### Exercise brief
Output every entry below exactly as it is written.

### Provided information
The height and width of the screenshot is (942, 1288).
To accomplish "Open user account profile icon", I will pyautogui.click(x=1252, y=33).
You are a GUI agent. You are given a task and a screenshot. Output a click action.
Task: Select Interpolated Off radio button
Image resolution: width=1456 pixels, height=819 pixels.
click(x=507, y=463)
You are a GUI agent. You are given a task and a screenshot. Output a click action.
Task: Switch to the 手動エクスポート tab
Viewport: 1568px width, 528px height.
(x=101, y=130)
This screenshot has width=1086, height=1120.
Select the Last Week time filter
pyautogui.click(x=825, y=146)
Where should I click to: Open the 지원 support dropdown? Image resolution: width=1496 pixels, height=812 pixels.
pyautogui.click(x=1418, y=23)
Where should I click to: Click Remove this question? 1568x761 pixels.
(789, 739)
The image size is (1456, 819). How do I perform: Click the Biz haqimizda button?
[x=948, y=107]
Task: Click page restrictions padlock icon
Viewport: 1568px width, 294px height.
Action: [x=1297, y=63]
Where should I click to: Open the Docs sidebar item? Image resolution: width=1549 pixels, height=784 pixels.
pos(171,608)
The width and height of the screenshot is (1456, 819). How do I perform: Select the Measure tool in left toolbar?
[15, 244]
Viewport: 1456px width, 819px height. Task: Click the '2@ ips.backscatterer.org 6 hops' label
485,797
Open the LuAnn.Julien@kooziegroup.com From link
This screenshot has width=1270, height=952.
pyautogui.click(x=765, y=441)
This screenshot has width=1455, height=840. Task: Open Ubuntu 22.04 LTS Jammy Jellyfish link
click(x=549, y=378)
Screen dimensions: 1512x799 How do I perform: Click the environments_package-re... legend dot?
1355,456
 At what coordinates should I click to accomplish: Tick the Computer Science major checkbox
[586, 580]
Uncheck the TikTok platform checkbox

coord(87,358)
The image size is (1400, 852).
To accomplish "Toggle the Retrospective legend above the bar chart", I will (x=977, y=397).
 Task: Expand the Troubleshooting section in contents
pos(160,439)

### Answer space
The height and width of the screenshot is (942, 1288).
To accomplish "Open user account profile icon", I will pyautogui.click(x=1252, y=33).
You are a GUI agent. You are given a task and a screenshot. Output a click action.
Task: Select Interpolated Off radio button
Image resolution: width=1456 pixels, height=819 pixels.
click(x=507, y=463)
You are a GUI agent. You are given a task and a screenshot. Output a click action.
Task: Switch to the 手動エクスポート tab
Viewport: 1568px width, 528px height.
(x=101, y=130)
This screenshot has width=1086, height=1120.
Select the Last Week time filter
pyautogui.click(x=825, y=146)
Where should I click to: Open the 지원 support dropdown? Image resolution: width=1496 pixels, height=812 pixels.
pyautogui.click(x=1418, y=23)
Where should I click to: Click Remove this question? 1568x761 pixels.
(789, 739)
The image size is (1456, 819). How do I perform: Click the Biz haqimizda button?
[x=948, y=107]
Task: Click page restrictions padlock icon
Viewport: 1568px width, 294px height.
Action: [x=1297, y=63]
Where should I click to: Open the Docs sidebar item? Image resolution: width=1549 pixels, height=784 pixels.
pos(171,608)
The width and height of the screenshot is (1456, 819). How do I perform: Select the Measure tool in left toolbar?
[15, 244]
Viewport: 1456px width, 819px height. Task: Click the '2@ ips.backscatterer.org 6 hops' label
485,797
Open the LuAnn.Julien@kooziegroup.com From link
This screenshot has width=1270, height=952.
pyautogui.click(x=765, y=441)
This screenshot has width=1455, height=840. Task: Open Ubuntu 22.04 LTS Jammy Jellyfish link
click(x=549, y=378)
Screen dimensions: 1512x799 How do I perform: Click the environments_package-re... legend dot?
1355,456
 At what coordinates should I click to accomplish: Tick the Computer Science major checkbox
[586, 580]
Uncheck the TikTok platform checkbox

coord(87,358)
The image size is (1400, 852).
To accomplish "Toggle the Retrospective legend above the bar chart", I will (x=977, y=397).
 Task: Expand the Troubleshooting section in contents
pos(160,439)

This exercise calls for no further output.